Wellington composer and saxophonist Lucien Johnson spent most of his 20s living in Paris, where he honed his craft in a free improvisation trio with the American jazz double bassist and keyboard player Alan Silva and the Japanese drummer Makoto Sato. After returning to New Zealand in 2009, he led the Shogun Orchestra, played with disco reggae act Lord Echo, and accompanied Ethiojazz pioneer Mulatu Astatke on stage. With his most recent album Wax///Wane, Johnson and a cast of collaborators that includes Clear Path Ensemble band leader Cory Champion, explore the more spiritual end of jazz, operating in a mode that recalls the works of John and Alice Coltrane, mixed with touches of Sun Ra and Charles Earland.
Crisis & Opportunity, Vol.2 – Peaks
Born and raised in Wellington but based in London, Myele Manzanza is a drummer, composer, and producer with an impressive resume. The son of a Congolese master percussionist, Manzanza first came to international attention in the cult New Zealand neo-soul group Electric Wire Hustle.
Since going solo, he has recorded several albums for First Word Records and DeepMatter. Manzanza has also played with some crucial house, jazz, modern soul, and broken beat figures, including Theo Parrish, Mark de Clive-Lowe, Amp Fiddler, and Miguel Atwood-Ferguson. The second release in his Crisis & Opportunity series, Peaks sees Manzanza and friends improvising their way through a rich mélange of jazz, funk, highlife, and electronica.
Released through Gianmarco Liguori’s Sarang Bang Records, Instant Compositions is the fifth album from the Auckland psychedelic surf-jazz ensemble Salon Kingsadore. Featuring a cast of players that includes Liguori on guitars, synthesizers, and electronics, as well as longstanding local jazz and electronica musician Tom Ludvigson, Instant Compositions‘ seven tracks chart a freedom path through jazz rock, jazz funk, film-soundtrack-style composition, and post-punk.
A veteran of New Zealand’s late ’80s improv jazz festival scene and the early years of Cause Célèbre, Ludvigson began exploring the crossroads between jazz, trip-hop, krautrock, and electronica with Trevor Reekie and friends as A Trip To The Moon in the late ‘90s.

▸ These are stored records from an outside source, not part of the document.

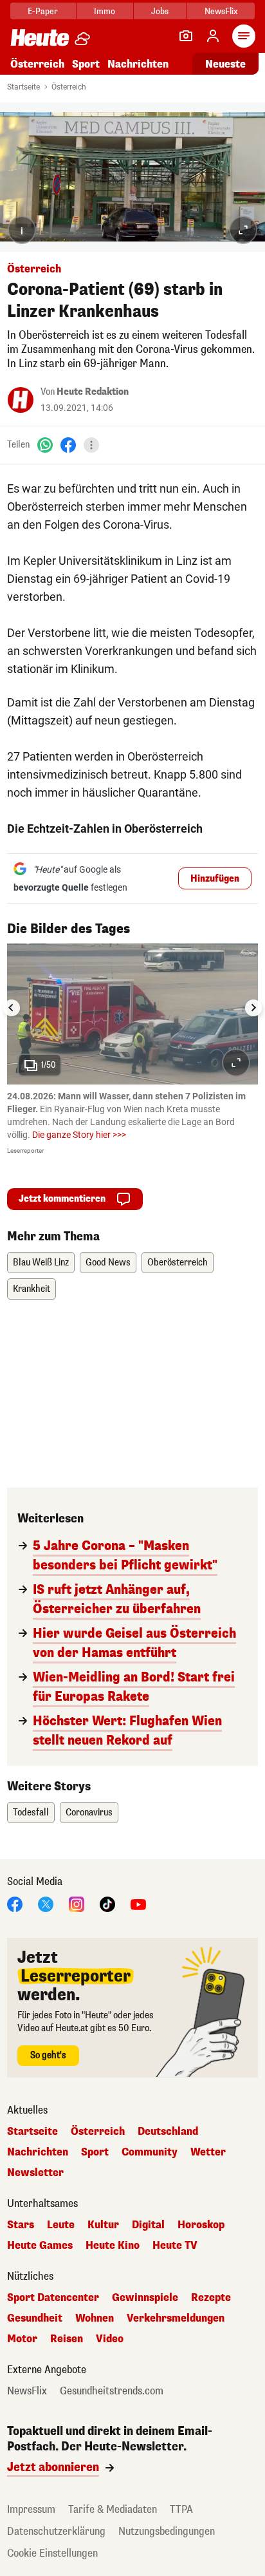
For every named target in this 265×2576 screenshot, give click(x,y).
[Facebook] (68, 445)
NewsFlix (221, 11)
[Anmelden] (213, 36)
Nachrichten (37, 2152)
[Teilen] (91, 445)
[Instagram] (76, 1904)
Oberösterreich (177, 1262)
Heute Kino (113, 2245)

In 2019, Ludvigson and Reekie released an album of live improvised ambient pieces titled ROTO.
Outside of Salon Kingsadore, Sarang Bang Records has also released some fantastic archival compilations, including The Way In Is The Way Out, a survey of the career of the ’70s/’80s New Zealand jazz fusion great Murray McNabb.
Virtual Shadow Ensemble
KEEP YOUR DISTANCE!
As New Zealand entered its first national COVID-19 lockdown at the end of March 2020, Auckland multi-disciplinary artist Larsen Winiata Tito-Taylor began coordinating an online recording project, Virtual Shadow Ensemble. At the end of 10 days of remote work, the group Tito-Taylor assembled had completed the KEEP YOUR DISTANCE! album.
Released through local community label Noa Records, KEEP YOUR DISTANCE! brought together members of well-known New Zealand bands like Fat Freddy’s Drop and Avantdale Bowling Club, as well as musicians and poets who found their footing at Auckland’s Karangahape Road art gallery and in its DIY scene. Over seven thoughtful tracks, they stretch jazz, dub, soul-funk, and electronica into reflective avant-garde shapes.